Thursday, November 27, 2008

Working In The Theater

Today one of my classes brought in a fine young gentleman who is a director of Yspilon Theater in the Czech Republic. We asked him a few questions. Here's a pair of choice answers (highly paraphrased, unfortunately, due to my bad stenography skills):

Q: Why did you go into the theater?

A: Well, you know, I'd been involved in some amateur theater in secondary school, and when it came time to choose a school, I decided to apply to [named his Drama school]. But ever since then, you know, I've never had to ask for jobs, you know, to sit down and write applications... they just sort of came to me.

Q: How is government support for the arts? What do you have to do to get government grants?

A: Um. Well. You know, there's a lot of money for the arts here. But I've never really had to, you know, apply for any grants. I don't think I've written a single grant application. We just do what we do, and there is money.


Let me take a moment to quote from a book; the chapter is "The Economic Realities Of Acting," from Acting Is A Job: Real Life Lessons About The Acting Business by Jason Pugatch (2006).

On the US Bureau of Labor Statistics' Web site...the acting profession is bullet-pointed with these warnings:

- Actors endure long periods of unemployment, intense competition for roles, and frequent rejection in auditions.
- Because earnings for actors are erratic, many supplement their incomes by holding jobs in other fields.


Another fine quotation:

Your bare minimum turkey-dog diet annual cost of living is about $18,500... Median annual earnings for an AEA member in 2004 were $6,638.

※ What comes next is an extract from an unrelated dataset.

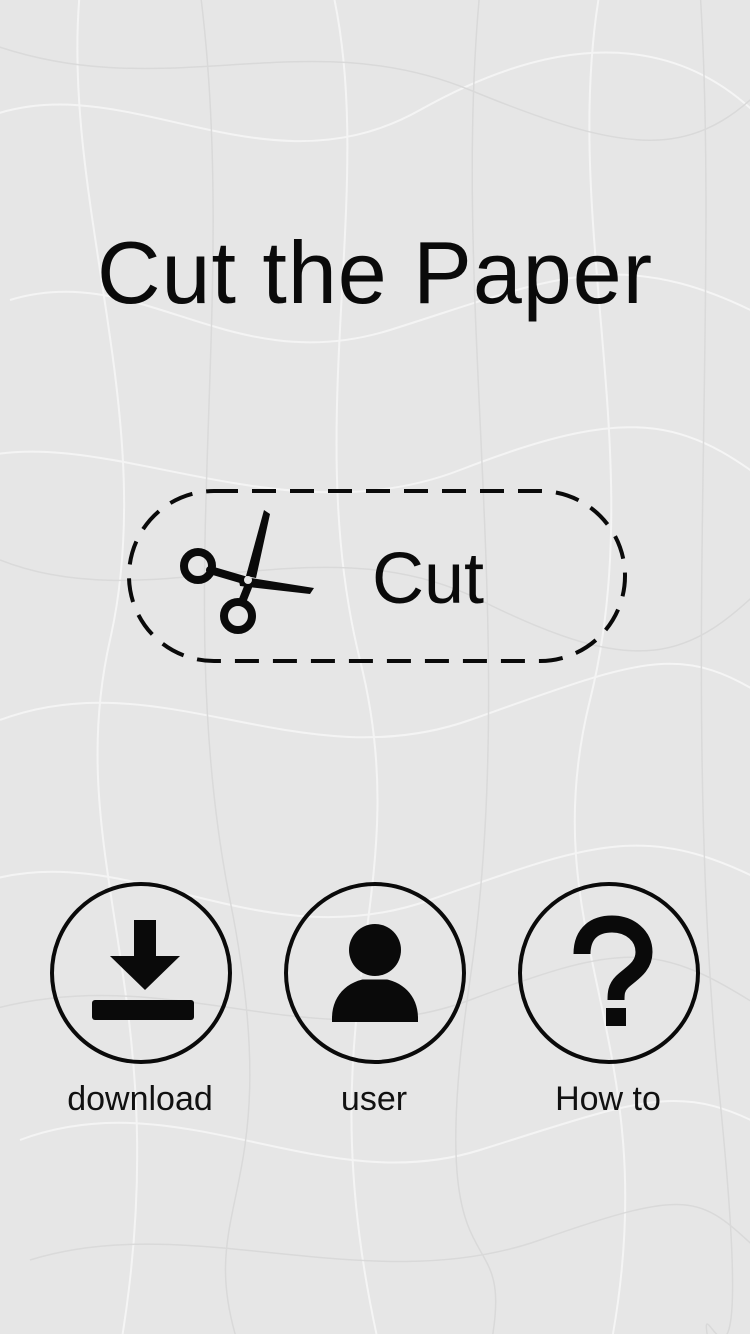 The height and width of the screenshot is (1334, 750). Describe the element at coordinates (374, 1099) in the screenshot. I see `user-label: user` at that location.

In other words, in the Czech Republic, if you are an average worker in the theater industry, you will be able to support yourself without effort. In the United States, you will make roughly a third of your cost of living if you are working in the theater industry.

This is not right. I'm not talking about "lack of support for the arts" and "not making culture flourish" or any of those arguments. I'm simply stating the fact that you have an industry in which the median annual salary is one third of the cost of living.

We have failed.

The idea that in any field, if you are good, you can make a living--that is simply wrong. Grossly, grossly wrong.

We work. We put in hours, we create a product which people pay for. We contribute economically--studies show that we raise property values near where we work. Just by virtue of us living in places, we raise the standards of living. And we work. We perform a trade. A trade which is not easy, which takes skills and training--the latter of which costs a lot of money.

This is about economics. The fact that actors can't support themselves means they take jobs in other fields--unskilled service jobs, jobs which the unskilled working class need for themselves. We have a trade. We have managerial skills.

I am sick to death of our job not being considered a job. When I apply for a job, I am treated as though I have no experience. I have worked for money, albeit never for as much as "minimum wage;" in fact, I have managerial experience. Stage Manager. I have been put in charge of a team of 15 and a bare-bones budget, and done something with it. That's something that should make me more skilled in the job market. the idea that my skills and expertise are economically useless, and that I should be waiting tables in order to practice my trade... it should be unheard of.

We need to come up with a plan to make this happen. In this economic downturn, the government has an incentive to help us out: they need us spending money, they need us working, and most of all--they need us to do our skilled jobs so the unemployed can take our unskilled jobs.